26.1.05

Resistência

Apesar de minha resolução de não fazer daqui um espaço de ocupação diária, estou na fase de encantamento com a novidade e meio que enamorada da cidade. O Rio tem dessas coisas, a gente vive se apaixonando por alguns cantos, estimulando-se para não abandonar essas praias e todas as mazelas dos arredores.
Sair de casa e ver o mar deveria encher a gente de ânimo diariamente, mas acabamos nos acostumando aos cartões postais com que nos deparamos a cada instante. Vivo num dos mais feiosos bairros da Zona Sul, Botafogo, caótico, tortuoso e sujo, a ponto de eclipsar a maravilha que é ter a Praia e a Lagoa (não há como imaginar o Humaitá como bairro independente. O Humaitá pertence a Botafogo, da mesma forma que o Bairro Peixoto é de Copacabana).
Todos os dias saio de casa e pego o engarrafamento da Rua das Palmeiras por uns bons dez minutos. Ali, coração levinho, cabelos molhados, fico me distraindo com os homens que descarregam o caminhão de verduras, frutas e legumes para o Sacolão da Voluntários, vendo o guarda que conversa com o rapaz que passeia com um imenso pastor inglês que tem a maior pachorra do mundo para sentar-se na calçada enquanto os outros batem papo. Entro na Voluntários, chego à Praia de Botafogo, confiro se o Pão de Açúcar está encoberto, os barcos na enseada, contorno o Morro da Viúva, fico no sinal da Praia do Flamengo em frente à Paissandu, sigo e só vou parar novamente na Praça Paris, invadida por uma equipe de filmagem que montou tendas coloridas entre os canteiros, expulsando a turma das caminhadas para um cantinho.
Tudo azul, apesar do dia nublado e abafado, até que me deparo com o Homem da Sonda Urinária. Como todo o bom carioca, tenho meus pedintes preferidos e o Homem da Sonda Urinária não está entre eles. Eu gosto e sempre dou um dinheirinho pro pessoal das cadeiras-de-rodas, principalmente para um moço que fica em Copacabana, na esquina da Praia com a Francisco Sá. Às vezes ele vai pra Miguel Lemos com Barata Ribeiro. Ele é um amor e quem vai empregá-lo, coitado? O Homem da Sonda Urinária eu conheci há quase um ano na Praia do Flamengo. Fiquei chocada, achei que era Mundo Cão demais, que alguém tomaria alguma providência, mas... o sujeito continua com a sonda urinária à mostra, mas, felizmente, encobre o local de onde sai a urina. O que me leva a pensar: 1) não tem sonda nenhuma, ele bota urina no pote de soro cortado e carrega com ele; 2) ele é doente mesmo e ninguém dá a menor atenção; 3) mesmo que seja uma encenação, é horrí­vel alguém se submeter a tal vexame porque não há emprego, saída ou condições de vida digna neste País.

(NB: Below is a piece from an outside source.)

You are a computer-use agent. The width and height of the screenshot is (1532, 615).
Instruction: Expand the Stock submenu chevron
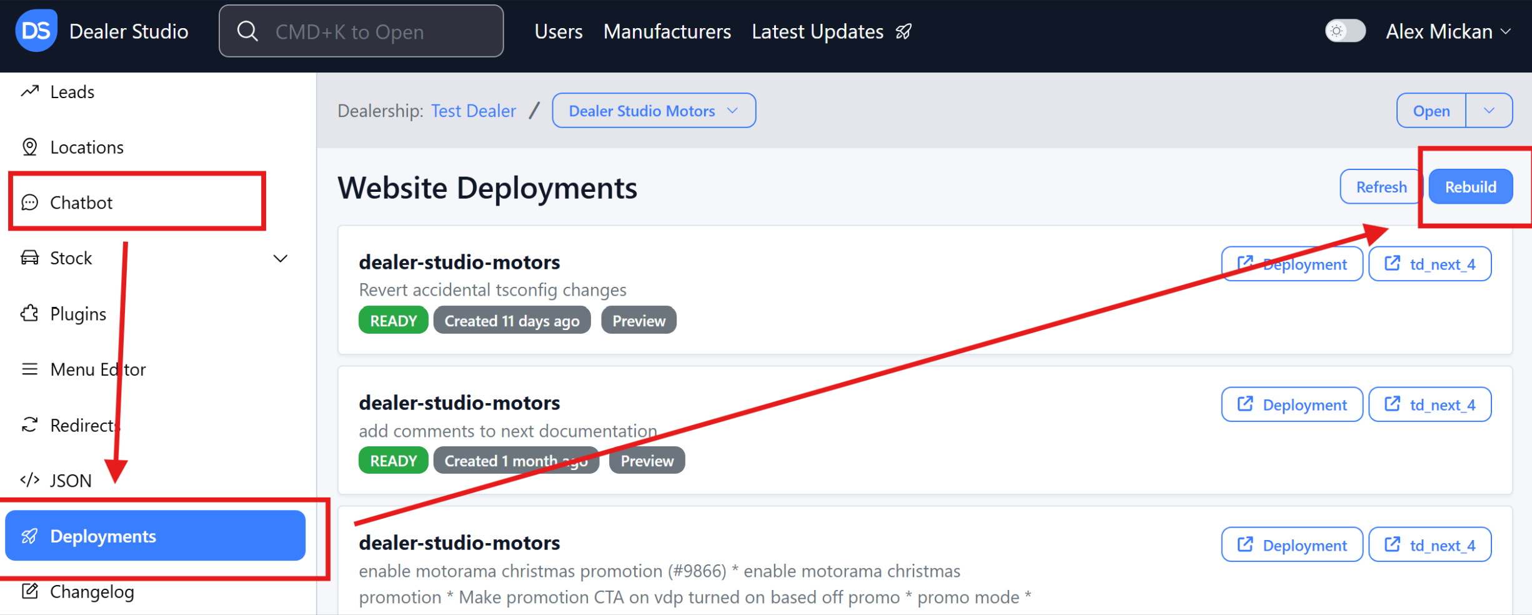point(281,258)
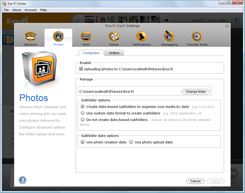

Sempre escapo do Homem da Sonda Urinária, que já encontrei na Cidade Nova e, agora, na Glória, fronteira com Passeio/Lapa. Não dou dinheiro a ele, preferiria comprar balinhas do rapaz que tem um olho torto e já conquistou clientela naquele ponto. Também corre atrás da sobrevivência com seu colar de balas, arrumadas por cores e tamanhos, numa composição plasticamente agradável. Chego à Lapa pensando no Homem da Sonda Urinária, no sistema de castas em que vivemos e, na Praça dos Arcos, um grupo de meninos-de-rua joga bola, com coletes verdes e azuis, orientados por educadores, provavelmente da São Martinho. Indiretamente já trabalhei com meninos-de-rua, bem menos do que minha culpa judaico-cristã recomendava. Ver o pessoal que insiste em procurar um caminho pra nossos Olivers Twists contemporâneos, sem mostrar algum milagre romãntico-literário como o que Dickens criou para seu menino mais de 100 anos atrás, dá algum alento para levar adiante uma semana em que a disputa de Bush e Kerry ganha mais páginas de jornal que balas perdidas ferindo gente na frente do Piranhão. Hay que ser Pollyana e não perder a ternura jamais para continuar resistindo no Rio.